▶ What to work on: From the data below, return all lines holding the string "named".

▶ Records supplied:

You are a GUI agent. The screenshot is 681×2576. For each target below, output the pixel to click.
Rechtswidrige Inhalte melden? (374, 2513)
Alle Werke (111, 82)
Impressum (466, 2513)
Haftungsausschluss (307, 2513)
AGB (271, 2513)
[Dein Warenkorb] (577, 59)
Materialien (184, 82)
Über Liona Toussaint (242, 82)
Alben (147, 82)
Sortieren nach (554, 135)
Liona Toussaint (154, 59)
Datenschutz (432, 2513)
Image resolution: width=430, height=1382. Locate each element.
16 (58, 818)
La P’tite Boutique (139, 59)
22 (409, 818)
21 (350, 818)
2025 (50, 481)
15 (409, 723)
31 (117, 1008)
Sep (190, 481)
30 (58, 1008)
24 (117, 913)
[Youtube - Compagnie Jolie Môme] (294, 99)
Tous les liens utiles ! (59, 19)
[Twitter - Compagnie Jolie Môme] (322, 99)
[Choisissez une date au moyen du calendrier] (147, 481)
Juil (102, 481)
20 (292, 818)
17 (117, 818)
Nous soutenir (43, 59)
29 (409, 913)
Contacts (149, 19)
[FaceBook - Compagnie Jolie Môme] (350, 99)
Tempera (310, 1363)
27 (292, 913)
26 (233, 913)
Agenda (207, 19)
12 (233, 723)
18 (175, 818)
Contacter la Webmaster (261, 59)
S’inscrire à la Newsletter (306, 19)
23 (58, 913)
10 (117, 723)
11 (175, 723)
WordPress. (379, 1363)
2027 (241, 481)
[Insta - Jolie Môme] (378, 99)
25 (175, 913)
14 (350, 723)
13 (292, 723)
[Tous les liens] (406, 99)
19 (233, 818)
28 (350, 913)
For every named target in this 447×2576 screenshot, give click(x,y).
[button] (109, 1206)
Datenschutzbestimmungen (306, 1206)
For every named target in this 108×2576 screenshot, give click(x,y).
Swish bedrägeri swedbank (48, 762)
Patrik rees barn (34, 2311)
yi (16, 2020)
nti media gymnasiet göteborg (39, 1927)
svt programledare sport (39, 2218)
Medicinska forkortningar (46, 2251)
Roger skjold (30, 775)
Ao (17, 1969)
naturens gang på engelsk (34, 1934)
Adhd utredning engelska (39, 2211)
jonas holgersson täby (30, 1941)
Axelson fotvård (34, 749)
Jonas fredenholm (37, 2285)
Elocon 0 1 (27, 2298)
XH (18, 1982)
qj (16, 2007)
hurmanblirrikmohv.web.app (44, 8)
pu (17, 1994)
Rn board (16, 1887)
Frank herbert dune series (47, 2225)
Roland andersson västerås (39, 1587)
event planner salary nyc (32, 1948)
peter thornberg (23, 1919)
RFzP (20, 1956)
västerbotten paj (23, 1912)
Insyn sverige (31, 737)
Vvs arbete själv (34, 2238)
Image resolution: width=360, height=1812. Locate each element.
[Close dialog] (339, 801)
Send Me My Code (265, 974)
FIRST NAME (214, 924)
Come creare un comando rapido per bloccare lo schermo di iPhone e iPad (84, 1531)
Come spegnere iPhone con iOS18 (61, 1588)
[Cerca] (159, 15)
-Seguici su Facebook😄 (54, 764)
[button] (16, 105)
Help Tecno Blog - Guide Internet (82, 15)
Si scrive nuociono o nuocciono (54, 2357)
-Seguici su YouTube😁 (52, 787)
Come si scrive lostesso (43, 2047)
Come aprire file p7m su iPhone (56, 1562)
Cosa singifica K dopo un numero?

▶ Written reply:
For every named target in this 447×2576 screenshot, give click(x,y).
For every named target in this 108×2576 screenshot, give click(x,y).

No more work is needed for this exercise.